Corridors of Power: A Shrinking Summit, Stolen Humvees and More

Corridors of Power: A Shrinking Summit, Stolen Humvees and More

THE INCREDIBLE SHRINKING SUMMIT -- The Bush administration's announcement of an emergency financial summit on Nov. 15 in Washington ruffled some international feathers, notably in Spain and France, but in other countries as well. The meeting of global leaders to address the current crisis and bring a measure of control to the unruly financial world was originally proposed last week by French President Nicolas Sarkozy. He pushed for the United Nations as the venue, and encouraged the widest possible participation.

That's not what the White House announced Wednesday. To the more or less private annoyance of the French, the White House wants the summit to be held in Washington out of reach of the United Nations, and over the objections of Spain and some other countries, to have fewer participants. The summit is limited to members of the G8, that is, the seven Western industrial nations plus Russia, along with some 12 other emerging industrial nations, including China, India, and Brazil. Spain, which claims to be the world's eighth largest world economy, has strongly protested being left out.

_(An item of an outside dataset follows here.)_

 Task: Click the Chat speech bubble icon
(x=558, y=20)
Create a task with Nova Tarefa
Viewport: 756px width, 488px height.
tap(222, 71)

The White House says the summit would be harder to arrange outside of Washington in the short time available, but that's hard to believe when the United Nations has both the facilities and the organization. In New York, President Bush would have to share the spotlight with both Sarkozy, as current president of the European Union, and U.N. Secretary General Ban KI-moon. In Washington, the Bush administration can exercise more control.